Es war kein angenehmer Besuch. Ich bemerkte, daß Dickon sich nicht für Clara erwärmen konnte. Minnie schien dem Gespräch absichtlich einen kühlen Ton zu geben. Wir gingen, Clara in heller Wut.

»Also das ist meine zukünftige Schwägerin!« sagte sie auf der Schwelle.

Sie hielt inne. »Vorsicht!« flüsterte sie. »Sie horcht wahrscheinlich.«

Und dann hob eine erschöpfende Zusammenfassung der Unzulänglichkeiten Minnies an. Der Kehrreim der Rede lautete, daß nichts an Minnie sei; trotzdem war offenbar sehr viel über sie zu sagen. Erstens sei sie äußerlich unscheinbar. Zweitens fischblütig. Und ihre Art, sich zu kleiden, sei provinzlerisch, unsicher, von falscher Vornehmheit. Sie sei zu schlicht angezogen gewesen. Es sei unmanierlich, sich für eine Gelegenheit wie diese zu einfach anzuziehen. Man müsse bei einem solchen Anlaß ein wenig Staat machen. Der Antrittsbesuch einer neuen Schwägerin sei ein wichtiges Ereignis und müsse als solches behandelt werden. Man sei verpflichtet, sich da ein wenig Mühe zu geben.

Die Asche unseres Wortwechsels über den entliehenen Putz glomm für einen Augenblick wieder auf.

Minnies Einrichtung und die Führung ihres Haushaltes seien ebenso unzulänglich wie ihre Kleidung und bewiesen dieselbe unhöfliche Gleichgültigkeit. Der Tee hatte Clara aus irgendeinem Grunde sehr beleidigt. Er sei ebenfalls zu einfach gewesen, erklärte sie; beim ersten Besuche einer künftigen Schwägerin müsse man mehr auftischen; jeder gebe heutzutage kleine Sandwiches, Gurken-Sandwiches, zum Beispiel. Irgend etwas Pikantes, was sich leicht ißt. Es habe knauserisch ausgesehen, daß nichts dergleichen auf den Tisch kam. Und unbeholfen. Korinthenkuchen seien lächerlich; die gehörten in die Kinderstube. (Beim Tee hatte Clara behauptet, daß sie Korinthenkuchen liebe.)

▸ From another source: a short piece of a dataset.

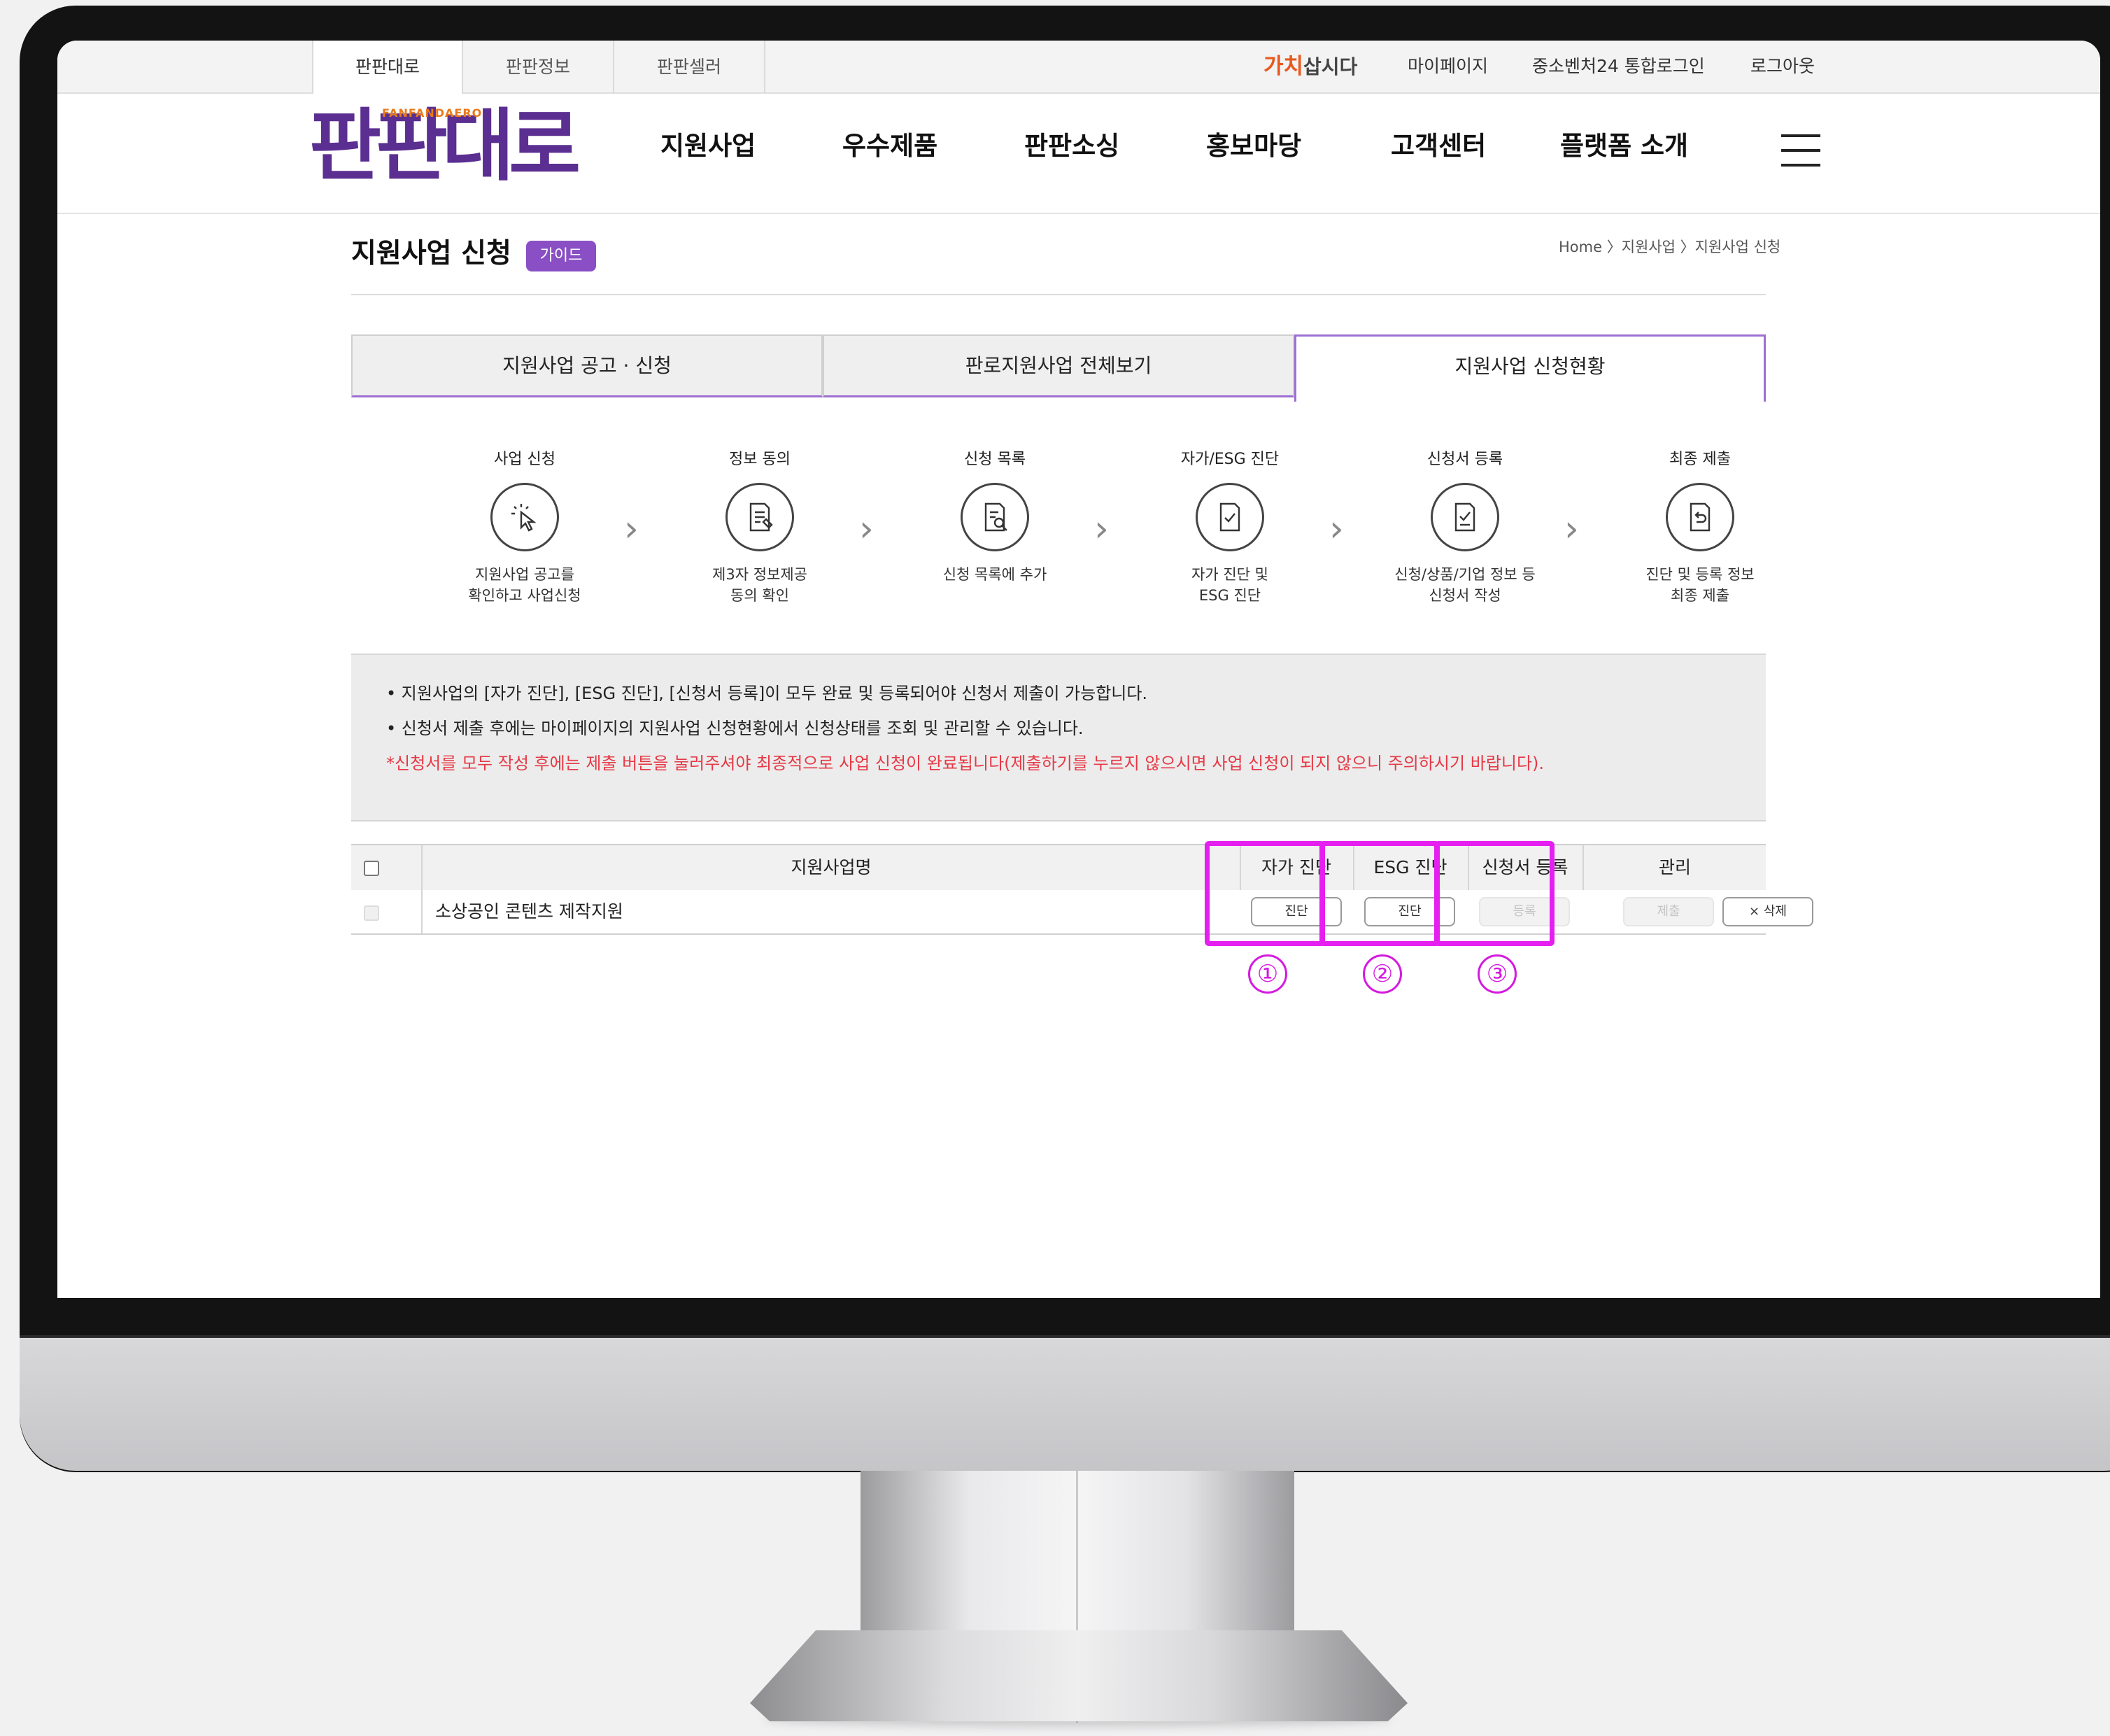  What do you see at coordinates (1465, 585) in the screenshot?
I see `step-description: 신청/상품/기업 정보 등 신청서 작성` at bounding box center [1465, 585].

»Und die Einrichtung! Diese schwerfällige Einrichtung. Maple!« Zweifellos war ihm völlig freie Hand gelassen worden. Nichts Persönliches, nichts Charakteristisches. Wo mein Bruder sie nur kennengelernt haben mochte? Selbstverständlich müßten wir nach unserer Hochzeit eine Einladung zum Diner über uns ergehen lassen. Es werde unsere erste Abendgesellschaft sein. Wie würden wir es zwei Stunden lang dort aushalten? Worüber sollten wir sprechen? Schon bei diesem kaum vierzig Minuten währenden Besuch habe das Gespräch immer wieder gestockt und sich nur mühsam hingeschleppt.

»Na, jedenfalls werde ich für dieses Abendessen kein besonderes Kleid brauchen«, überlegte Clara.

Ich sagte sehr wenig zu diesem Wortschwall, denn es quälte mich, mein eigenes geheimes Urteil über Dickons Frau karikiert, übertrieben, anmaßend und in Ausdrücken heftiger persönlicher Gehässigkeit aus Claras Munde zu hören. »Sie ist nicht so schlimm«, sagte ich. »Und sie macht Dickon glücklich.«

»Macht sie ihn wirklich glücklich?«

»Dein Bruder«, sagte Clara, ihre Frage verfolgend, »würde niemals ein Fiasko zugeben, solange er es als einen Erfolg hinzustellen vermag. Er hat einen harten Kopf. So wie du auch. Es ist klar, daß ihr Wesen schal ist wie das Wasser einer Pfütze. Uninteressant ist sie und prosaisch. Sie lähmt ihn. Wenn sie nicht dagesessen hätte, wäre er anders gewesen ... Früher oder später wird er Seitensprünge machen. Das kannst du mir glauben, Billy. Aber er wird es niemals eingestehen.«

Ich war wütend über ihre Worte, die irgendwie doch etwas von Dickons Wesensart wiedergaben.

»Und sie ebensowenig«, fügte sie nach einer Weile, ihr Urteil abschließend, hinzu.